◆ ASSIGNMENT
Write down every entry below once more, exactly.

◆ EXERCISE INPUT
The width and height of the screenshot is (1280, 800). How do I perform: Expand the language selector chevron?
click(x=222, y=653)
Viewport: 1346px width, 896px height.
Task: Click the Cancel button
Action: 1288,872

◆ SOLUTION
The width and height of the screenshot is (1280, 800). How do I perform: Expand the language selector chevron?
click(x=222, y=653)
Viewport: 1346px width, 896px height.
Task: Click the Cancel button
Action: 1288,872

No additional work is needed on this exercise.